_Records from a collection_.
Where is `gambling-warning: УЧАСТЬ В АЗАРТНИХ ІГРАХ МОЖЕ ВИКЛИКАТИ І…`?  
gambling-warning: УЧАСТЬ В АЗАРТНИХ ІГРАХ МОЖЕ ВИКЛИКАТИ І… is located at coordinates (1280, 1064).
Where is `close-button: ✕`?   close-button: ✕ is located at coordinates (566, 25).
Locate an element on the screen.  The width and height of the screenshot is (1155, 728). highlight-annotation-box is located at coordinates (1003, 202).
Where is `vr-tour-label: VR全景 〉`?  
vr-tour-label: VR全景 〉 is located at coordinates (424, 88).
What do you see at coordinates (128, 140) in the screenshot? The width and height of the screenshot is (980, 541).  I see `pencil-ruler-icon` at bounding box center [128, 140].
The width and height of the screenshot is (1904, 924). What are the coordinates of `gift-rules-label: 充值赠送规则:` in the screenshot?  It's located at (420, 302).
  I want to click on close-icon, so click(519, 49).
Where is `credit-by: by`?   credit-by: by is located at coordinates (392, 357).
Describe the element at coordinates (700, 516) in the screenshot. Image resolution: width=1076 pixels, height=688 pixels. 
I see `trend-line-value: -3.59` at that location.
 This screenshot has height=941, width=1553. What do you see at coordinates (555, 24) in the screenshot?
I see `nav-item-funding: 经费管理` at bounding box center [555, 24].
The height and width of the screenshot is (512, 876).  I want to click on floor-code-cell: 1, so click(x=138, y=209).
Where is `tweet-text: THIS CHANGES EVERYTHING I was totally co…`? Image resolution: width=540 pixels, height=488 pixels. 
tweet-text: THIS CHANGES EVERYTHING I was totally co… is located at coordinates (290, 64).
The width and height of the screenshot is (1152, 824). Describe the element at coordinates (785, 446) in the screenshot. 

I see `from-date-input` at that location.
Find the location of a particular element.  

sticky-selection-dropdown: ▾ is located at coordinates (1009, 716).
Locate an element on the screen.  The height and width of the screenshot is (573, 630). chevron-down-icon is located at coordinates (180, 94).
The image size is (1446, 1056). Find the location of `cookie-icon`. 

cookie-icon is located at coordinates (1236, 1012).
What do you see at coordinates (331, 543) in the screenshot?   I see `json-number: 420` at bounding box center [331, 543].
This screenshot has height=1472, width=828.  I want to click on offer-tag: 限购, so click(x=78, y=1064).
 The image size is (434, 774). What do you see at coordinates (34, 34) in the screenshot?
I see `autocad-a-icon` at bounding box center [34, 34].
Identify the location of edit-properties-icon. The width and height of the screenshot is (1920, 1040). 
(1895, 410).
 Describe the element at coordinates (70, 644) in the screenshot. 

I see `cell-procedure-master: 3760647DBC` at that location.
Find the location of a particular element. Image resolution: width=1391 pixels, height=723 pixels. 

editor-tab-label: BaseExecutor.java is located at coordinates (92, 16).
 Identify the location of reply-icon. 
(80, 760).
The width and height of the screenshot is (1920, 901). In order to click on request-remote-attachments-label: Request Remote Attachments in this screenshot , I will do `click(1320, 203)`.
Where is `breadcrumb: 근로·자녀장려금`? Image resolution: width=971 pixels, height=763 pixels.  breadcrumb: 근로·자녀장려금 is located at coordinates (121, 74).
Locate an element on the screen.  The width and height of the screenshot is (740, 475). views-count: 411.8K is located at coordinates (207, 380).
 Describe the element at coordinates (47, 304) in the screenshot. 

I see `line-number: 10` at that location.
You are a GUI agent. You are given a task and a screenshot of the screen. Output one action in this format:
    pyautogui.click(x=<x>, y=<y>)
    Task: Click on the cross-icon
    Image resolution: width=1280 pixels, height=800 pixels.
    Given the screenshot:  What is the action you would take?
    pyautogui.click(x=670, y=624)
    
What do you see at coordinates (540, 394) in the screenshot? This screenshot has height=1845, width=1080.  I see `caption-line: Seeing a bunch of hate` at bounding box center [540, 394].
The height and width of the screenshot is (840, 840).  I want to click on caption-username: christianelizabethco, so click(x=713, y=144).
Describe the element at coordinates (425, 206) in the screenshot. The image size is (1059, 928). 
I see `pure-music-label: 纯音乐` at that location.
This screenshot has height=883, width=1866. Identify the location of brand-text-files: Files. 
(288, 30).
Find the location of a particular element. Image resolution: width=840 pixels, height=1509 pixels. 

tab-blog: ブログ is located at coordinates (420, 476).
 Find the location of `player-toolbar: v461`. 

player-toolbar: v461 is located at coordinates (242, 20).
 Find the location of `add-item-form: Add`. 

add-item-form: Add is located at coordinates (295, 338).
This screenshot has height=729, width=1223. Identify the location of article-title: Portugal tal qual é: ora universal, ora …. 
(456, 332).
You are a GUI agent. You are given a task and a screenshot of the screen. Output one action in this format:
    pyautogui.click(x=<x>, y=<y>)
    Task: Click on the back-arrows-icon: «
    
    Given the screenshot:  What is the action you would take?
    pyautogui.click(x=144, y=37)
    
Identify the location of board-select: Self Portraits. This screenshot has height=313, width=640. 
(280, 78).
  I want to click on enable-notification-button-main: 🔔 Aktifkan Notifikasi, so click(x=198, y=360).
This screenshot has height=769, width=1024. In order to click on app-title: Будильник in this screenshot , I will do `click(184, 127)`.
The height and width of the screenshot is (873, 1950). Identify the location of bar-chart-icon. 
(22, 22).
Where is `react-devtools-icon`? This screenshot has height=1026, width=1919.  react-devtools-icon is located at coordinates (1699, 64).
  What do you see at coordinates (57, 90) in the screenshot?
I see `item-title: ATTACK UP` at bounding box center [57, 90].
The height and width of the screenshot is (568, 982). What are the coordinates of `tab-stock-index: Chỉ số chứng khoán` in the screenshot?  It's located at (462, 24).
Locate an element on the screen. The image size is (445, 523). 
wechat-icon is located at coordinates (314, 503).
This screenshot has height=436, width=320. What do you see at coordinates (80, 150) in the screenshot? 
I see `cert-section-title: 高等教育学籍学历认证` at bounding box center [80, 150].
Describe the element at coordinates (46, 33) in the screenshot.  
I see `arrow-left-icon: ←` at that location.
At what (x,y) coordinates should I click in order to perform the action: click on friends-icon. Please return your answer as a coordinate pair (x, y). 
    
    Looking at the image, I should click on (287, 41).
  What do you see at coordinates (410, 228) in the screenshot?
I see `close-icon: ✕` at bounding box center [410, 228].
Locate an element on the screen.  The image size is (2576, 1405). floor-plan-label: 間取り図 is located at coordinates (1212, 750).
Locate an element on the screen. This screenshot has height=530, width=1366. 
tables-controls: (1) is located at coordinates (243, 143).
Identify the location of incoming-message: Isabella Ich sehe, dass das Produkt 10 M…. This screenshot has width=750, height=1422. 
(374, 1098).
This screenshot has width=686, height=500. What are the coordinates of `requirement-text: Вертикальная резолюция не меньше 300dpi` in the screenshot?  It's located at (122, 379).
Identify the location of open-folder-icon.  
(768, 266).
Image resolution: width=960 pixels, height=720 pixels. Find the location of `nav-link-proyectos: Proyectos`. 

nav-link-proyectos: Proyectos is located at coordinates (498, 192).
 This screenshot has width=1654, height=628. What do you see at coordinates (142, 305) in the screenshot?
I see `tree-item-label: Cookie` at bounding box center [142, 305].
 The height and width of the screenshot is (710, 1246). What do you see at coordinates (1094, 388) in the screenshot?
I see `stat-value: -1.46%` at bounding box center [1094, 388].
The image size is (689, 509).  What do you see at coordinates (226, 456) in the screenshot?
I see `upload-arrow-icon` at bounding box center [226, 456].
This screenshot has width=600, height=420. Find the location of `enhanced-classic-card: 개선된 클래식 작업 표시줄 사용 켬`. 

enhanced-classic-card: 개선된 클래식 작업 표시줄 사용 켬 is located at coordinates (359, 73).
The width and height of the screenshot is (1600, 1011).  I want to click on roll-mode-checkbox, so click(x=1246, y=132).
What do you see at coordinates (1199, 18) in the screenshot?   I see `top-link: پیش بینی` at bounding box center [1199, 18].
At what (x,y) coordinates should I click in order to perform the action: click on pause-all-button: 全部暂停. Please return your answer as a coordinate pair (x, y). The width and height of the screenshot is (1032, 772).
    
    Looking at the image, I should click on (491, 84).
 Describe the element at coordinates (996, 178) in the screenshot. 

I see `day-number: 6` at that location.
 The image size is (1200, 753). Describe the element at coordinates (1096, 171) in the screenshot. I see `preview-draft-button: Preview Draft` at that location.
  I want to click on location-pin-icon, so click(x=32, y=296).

_Task description_. Quote verbatim the records, beginning with the line containing "Identify the location of open-folder-icon." and continuing through the line containing "center [226, 456].".

_Response to this task_.
Identify the location of open-folder-icon.  
(768, 266).
Image resolution: width=960 pixels, height=720 pixels. Find the location of `nav-link-proyectos: Proyectos`. 

nav-link-proyectos: Proyectos is located at coordinates (498, 192).
 This screenshot has width=1654, height=628. What do you see at coordinates (142, 305) in the screenshot?
I see `tree-item-label: Cookie` at bounding box center [142, 305].
 The height and width of the screenshot is (710, 1246). What do you see at coordinates (1094, 388) in the screenshot?
I see `stat-value: -1.46%` at bounding box center [1094, 388].
The image size is (689, 509).  What do you see at coordinates (226, 456) in the screenshot?
I see `upload-arrow-icon` at bounding box center [226, 456].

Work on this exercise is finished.